Configuring and Visualising IoT Edge Metrics using Prometheus and Grafana

When implementing Azure IoT solutions, we’re used to using the excellent Azure Monitor service to surface metrics around our IoT Devices and Services.

Azure IoT Hub Azure Monitor

For IoT Edge devices however, we need to perform a few configuration steps to enable us to Gather metrics.

For my particular solution, I’ll be using a Raspberry Pi as my IoT Edge device, however these instructions will work for most Linux implementations that support Prometheus and Grafana.

Configure IoT Edge Metrics

The IoT Edge runtime modules automatically collect and surface metrics using the Prometheus Exposition Format.

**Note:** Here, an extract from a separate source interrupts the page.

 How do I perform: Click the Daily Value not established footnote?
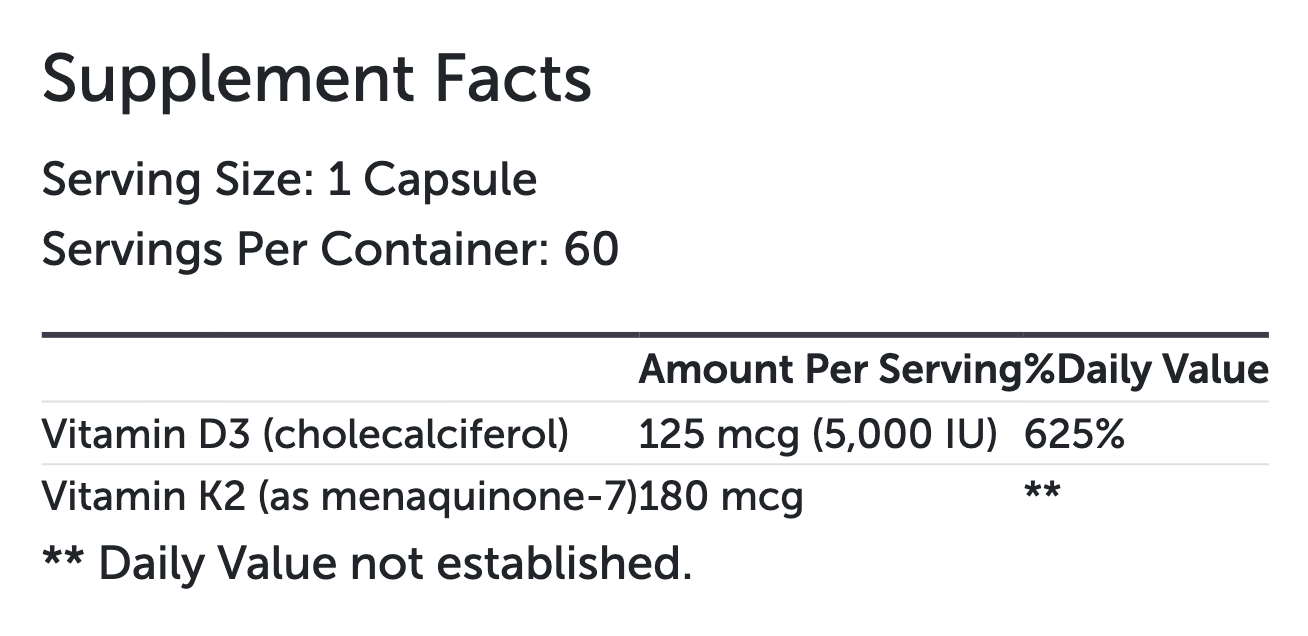(x=366, y=563)
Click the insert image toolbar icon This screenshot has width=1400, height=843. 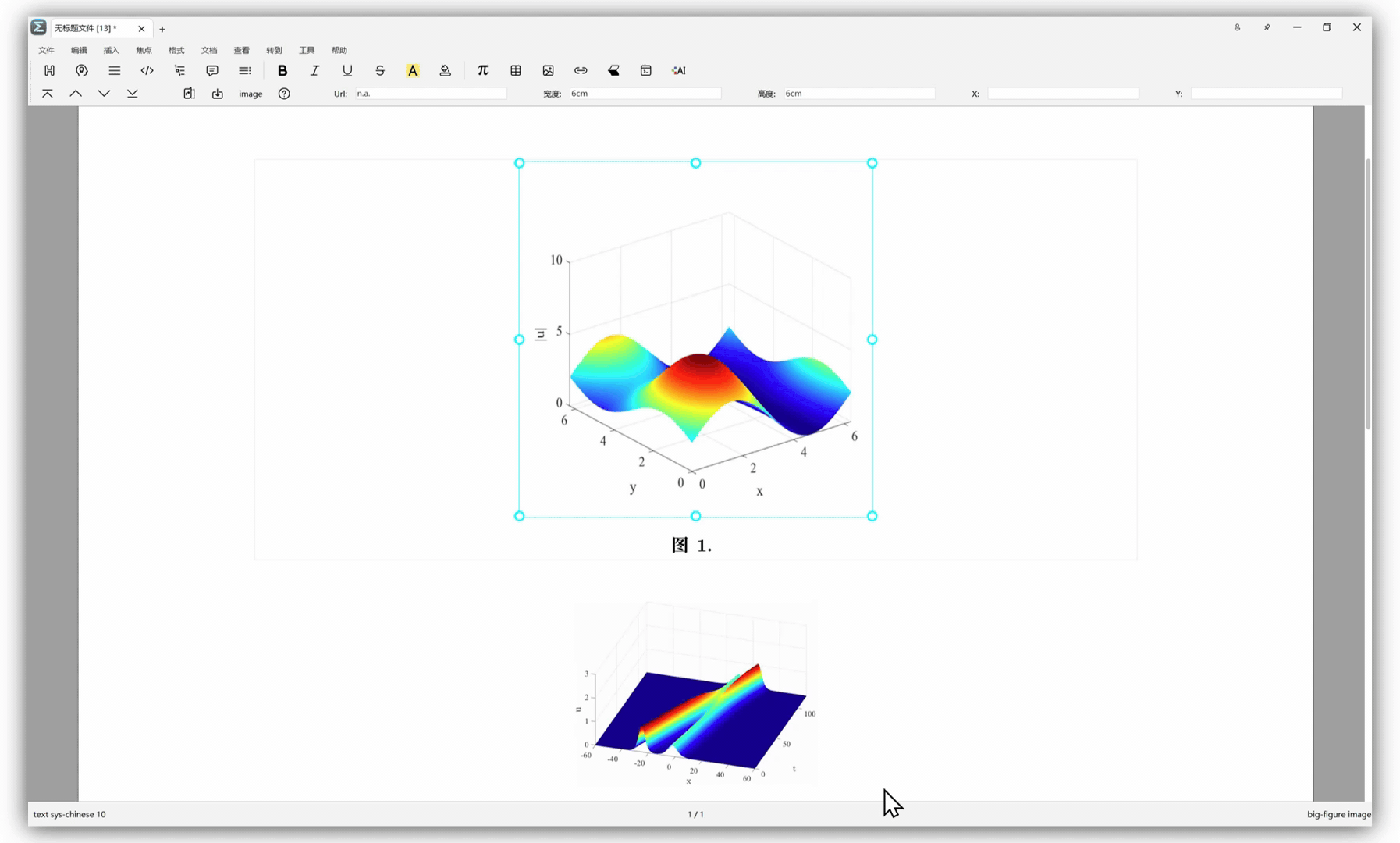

The EdgeAgent and EdgeHub modules both expose these metrics, accessible using a web browser. on port 9600 within the Edge Runtime.

However, In order to have access to these two sets of Metrics, we need to map the individual port 9600 from each Module to an external port.

In order to map the metrics ports, we modify the IoT Edge Deployment Manifest file, adding the relevant exposed ports and Mapping port 9600 on each module to a free public facing port.

As a note, I’ll be using VS Code and the IoT Tools extension to manage the editing and deployment of the changes we’re going to make, but it’s also possible to carry out some of these steps directly in the portal if you so wish.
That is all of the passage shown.